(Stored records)
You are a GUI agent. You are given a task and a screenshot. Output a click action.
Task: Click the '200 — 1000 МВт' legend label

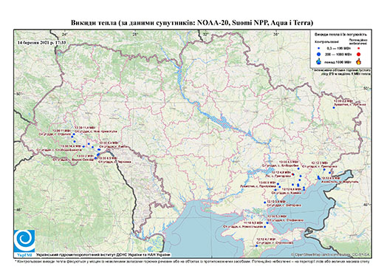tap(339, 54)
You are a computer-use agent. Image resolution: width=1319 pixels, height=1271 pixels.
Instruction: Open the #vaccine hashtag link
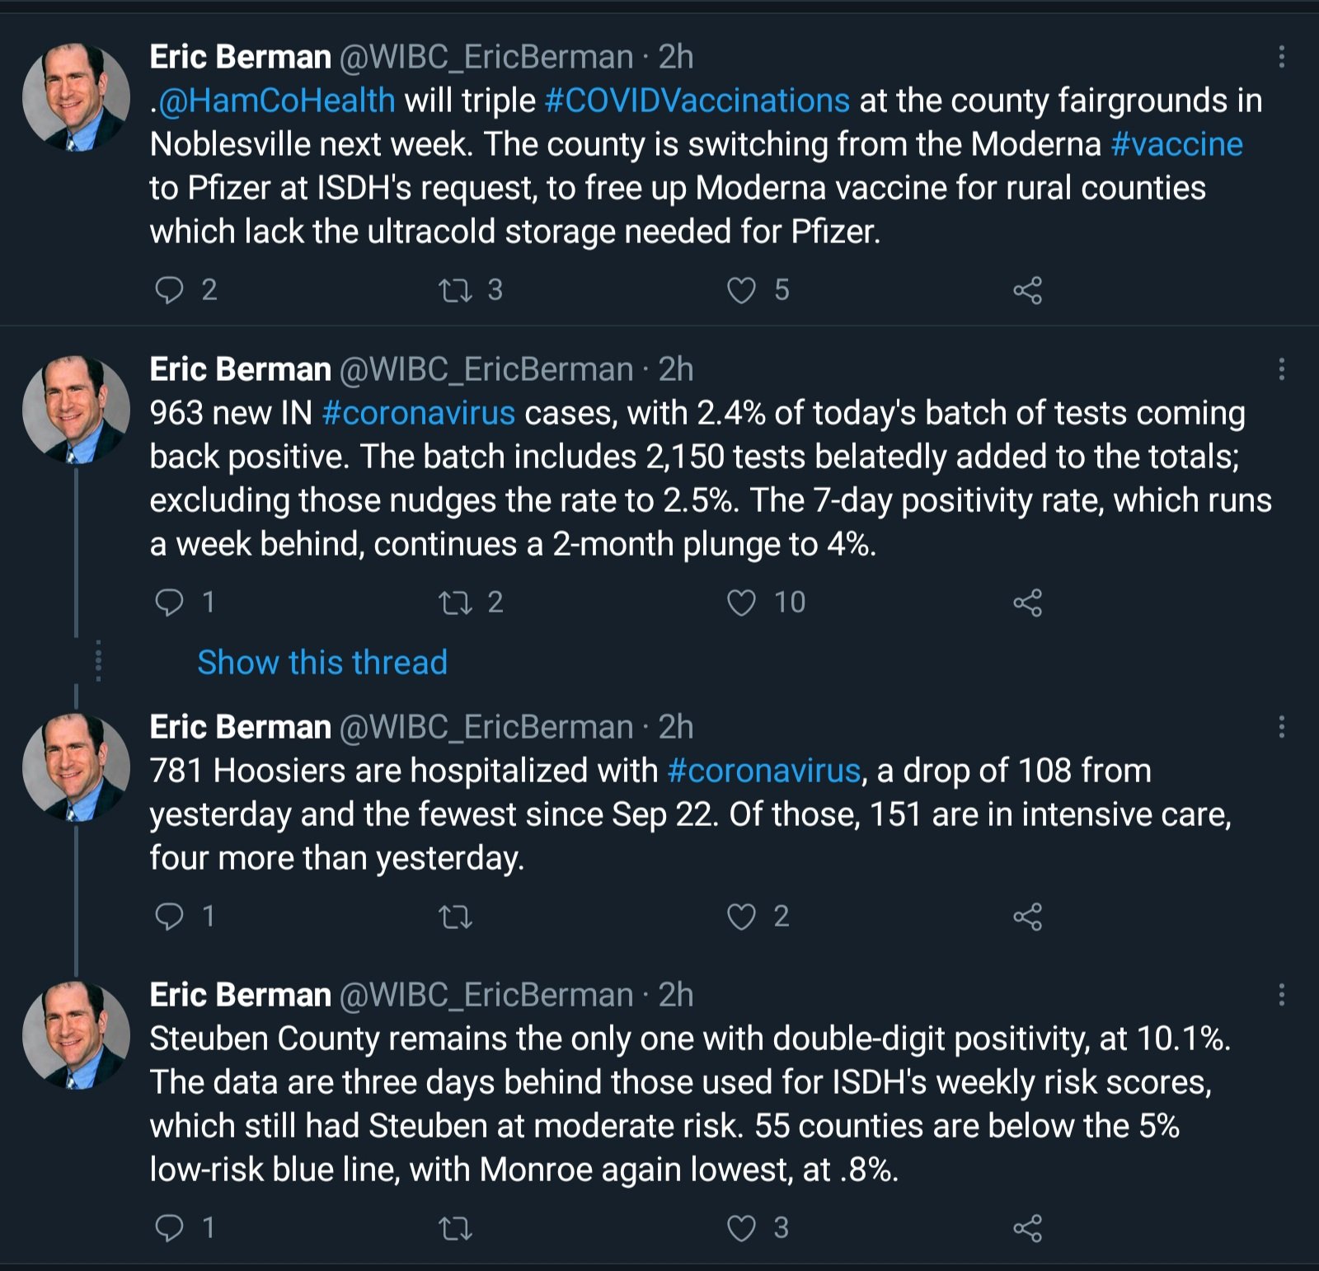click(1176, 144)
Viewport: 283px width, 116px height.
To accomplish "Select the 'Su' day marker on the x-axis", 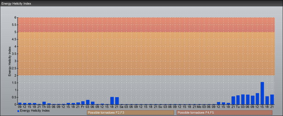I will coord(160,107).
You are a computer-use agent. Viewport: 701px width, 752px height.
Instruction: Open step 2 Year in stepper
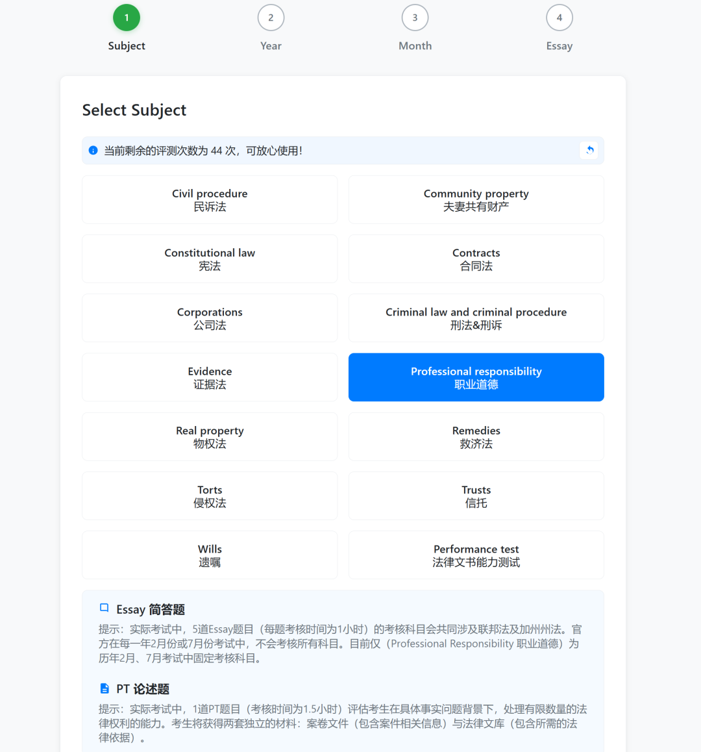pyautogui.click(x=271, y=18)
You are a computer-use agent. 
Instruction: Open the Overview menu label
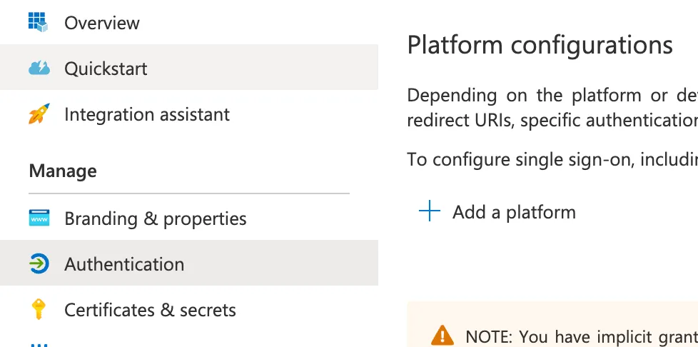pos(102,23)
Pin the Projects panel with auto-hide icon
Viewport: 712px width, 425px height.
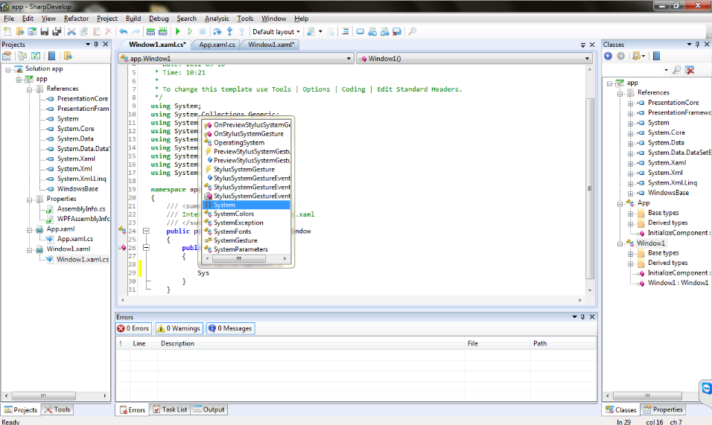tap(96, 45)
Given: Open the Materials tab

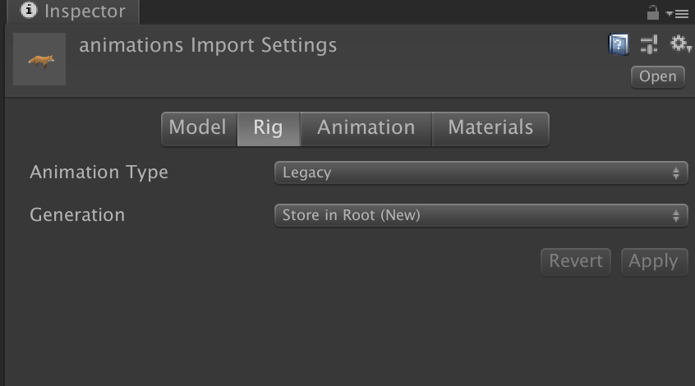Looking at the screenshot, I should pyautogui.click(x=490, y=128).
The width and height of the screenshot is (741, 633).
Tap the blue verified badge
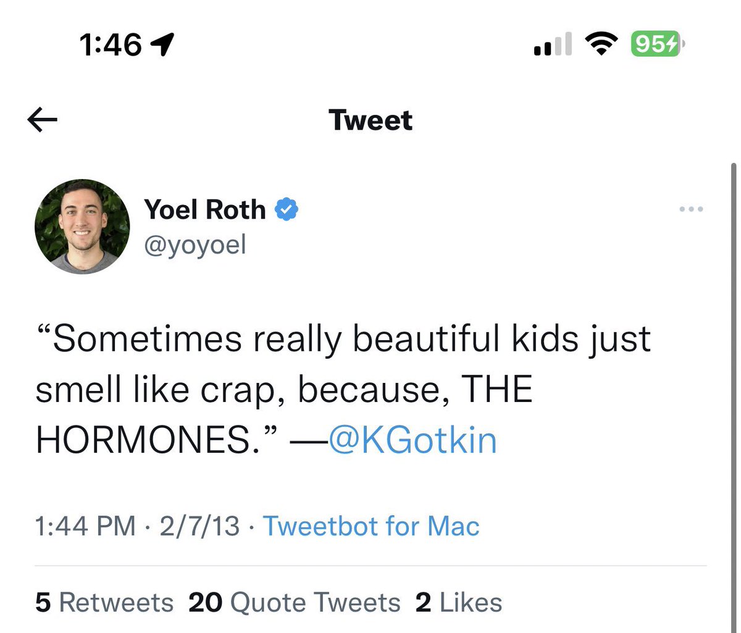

*Your instructions*:
Lines with "agent" in them are what the answer must contain; copy each from the records above.

*Answer to this task*:
You are a GUI agent. You are given a task and a screenshot. Output a click action.
You are a computer-use agent. Image resolution: width=1319 pixels, height=1271 pixels.
You are a computer-use agent. Viewport: 701px width, 752px height.
You are a computer-use agent. 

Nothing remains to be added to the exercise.